A legal separation may sometimes be in the best interest of a married couple before they seek a court sanctioned divorce.

Sometimes anger, health problems, misunderstandings, or any number of things may cause a division in a marriage, or it may be that a couple just has a need to take a break from each other.

A legal separation gives both parties the time needed to think, sort out their problems, get counseling if needed, and look for ways to keep their marriage in tact.

It may also make sense as a strategic move to guarantee certain future benefits of a marriage, such as of social security or medical benefits, before finalizing a divorce.

  • Social Security may require a spouse to be married a specific number of years to qualify for benefits, usually 10 years.
  • The military requires a spouse to be married at least 10 years in order to take advantage of certain spousal benefits.

A legal separation does not end a marriage but it requires a court order outlining responsibilities and the rights of both parties. Although you lead separate lives, you remain married.

There is a difference between separating and a legal separation. A legal separation is an order from the courts that govern certain activities by both parties, such as child custody issues and alimony or spousal support.
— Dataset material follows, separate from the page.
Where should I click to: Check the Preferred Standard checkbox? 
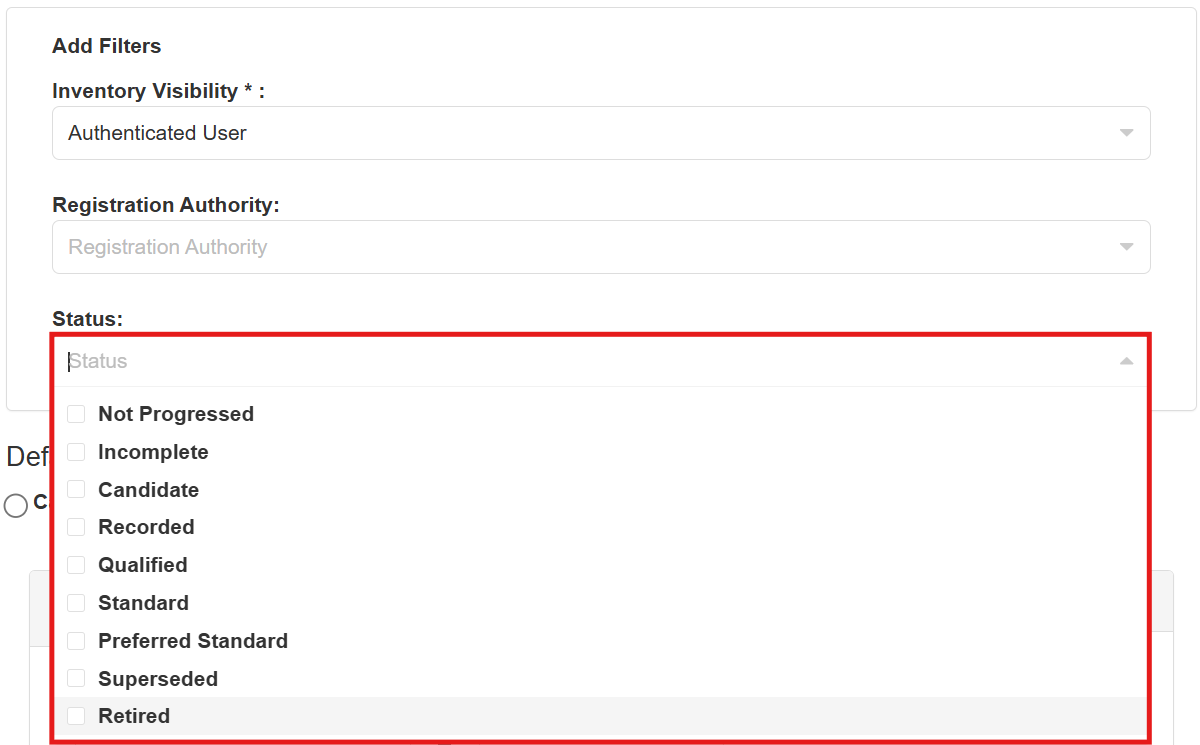coord(76,641)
  • Taxes may be filed jointly, which may benefit both spouses.
  • Medical benefits may be retained.

On the other hand, a married couple may separate on their own free will without the involvement of the courts. In this situation, couples can have a mutual contract drawn up, by themselves or by an attorney, in which both parties agree to and abide by.

A legal separation can set the tone for an eventual divorce if things cannot be worked out between a husband and wife. The courts may look at the legal separation documents and make a final dissolution based on what has already been agreed to.